=== DESCRIPTION OF THE TASK ===
Take the line containing "You are a GUI" and all lines after it to the end of the records, and output them exactly.
━━━━━ EXTRACTED DATA ━━━━━
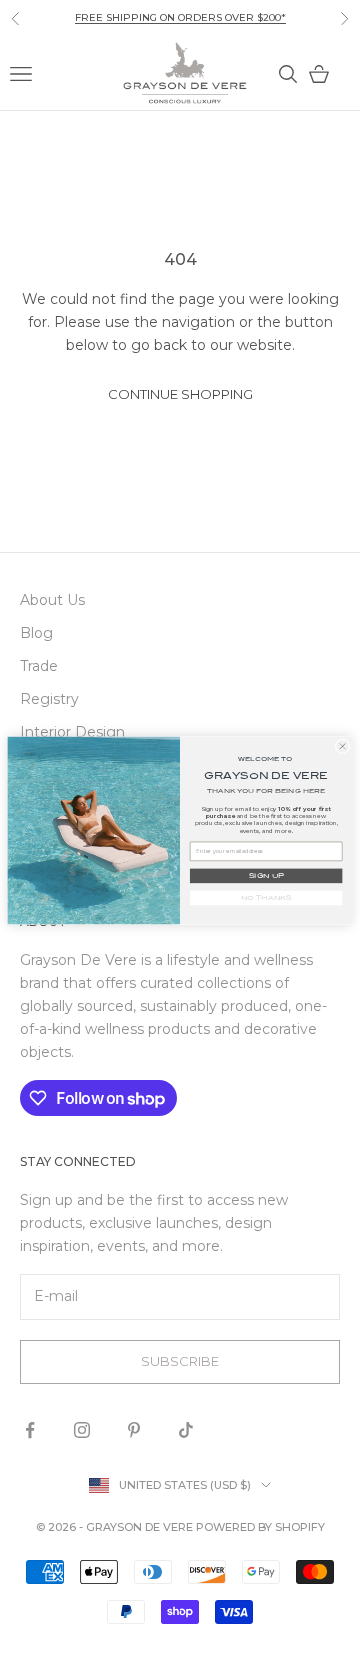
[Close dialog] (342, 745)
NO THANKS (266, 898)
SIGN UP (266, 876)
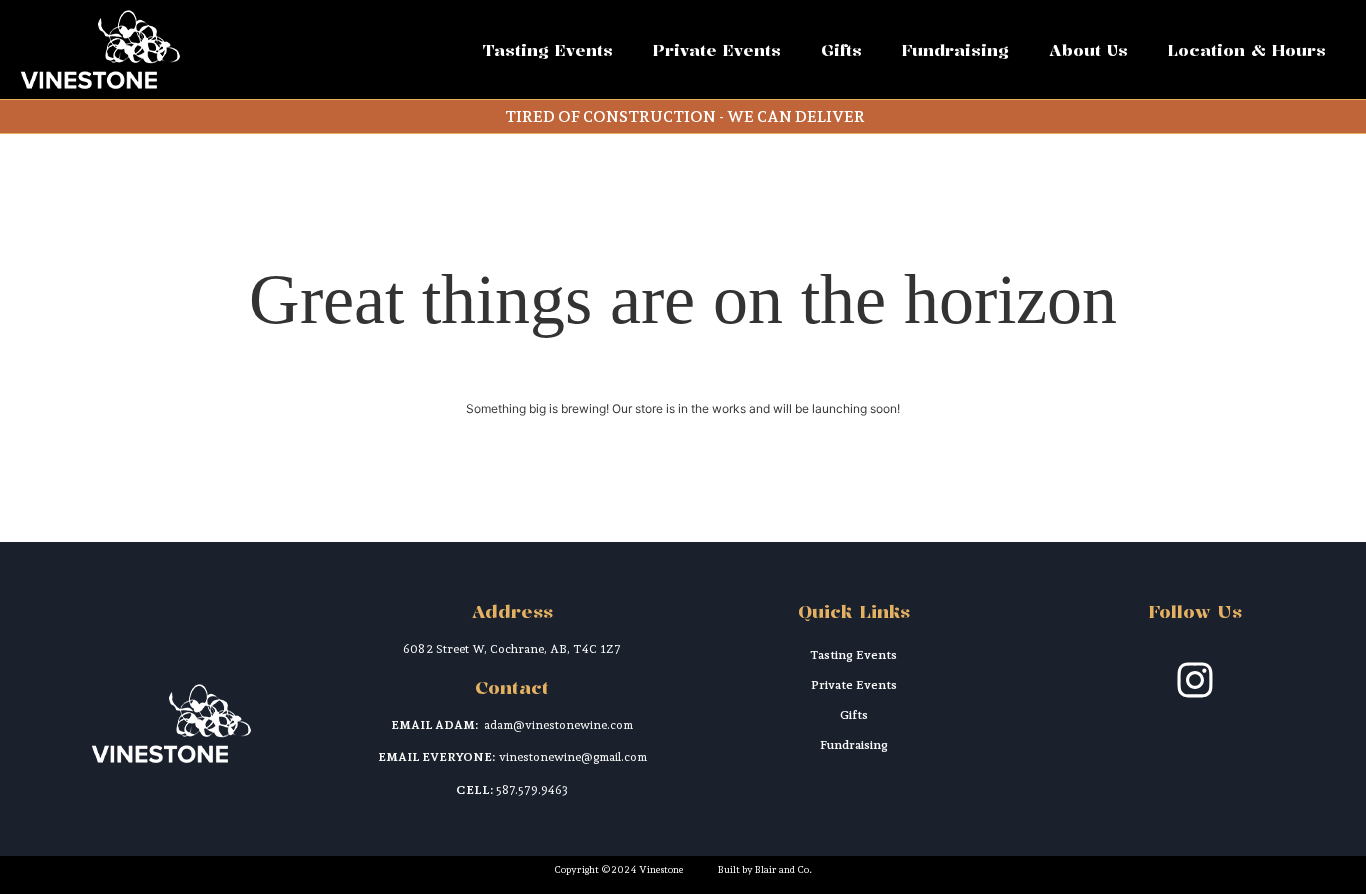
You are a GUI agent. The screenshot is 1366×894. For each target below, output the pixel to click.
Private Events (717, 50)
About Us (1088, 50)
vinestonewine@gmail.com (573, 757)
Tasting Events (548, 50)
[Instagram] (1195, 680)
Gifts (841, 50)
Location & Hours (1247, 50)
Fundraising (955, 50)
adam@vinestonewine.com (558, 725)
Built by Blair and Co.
━━━━━
=== RESPONSE TO THIS EXERCISE ===
You are a GUI agent. The screenshot is 1366×894. For each target below, output the pixel to click.
Private Events (717, 50)
About Us (1088, 50)
vinestonewine@gmail.com (573, 757)
Tasting Events (548, 50)
[Instagram] (1195, 680)
Gifts (841, 50)
Location & Hours (1247, 50)
Fundraising (955, 50)
adam@vinestonewine.com (558, 725)
Built by Blair and Co.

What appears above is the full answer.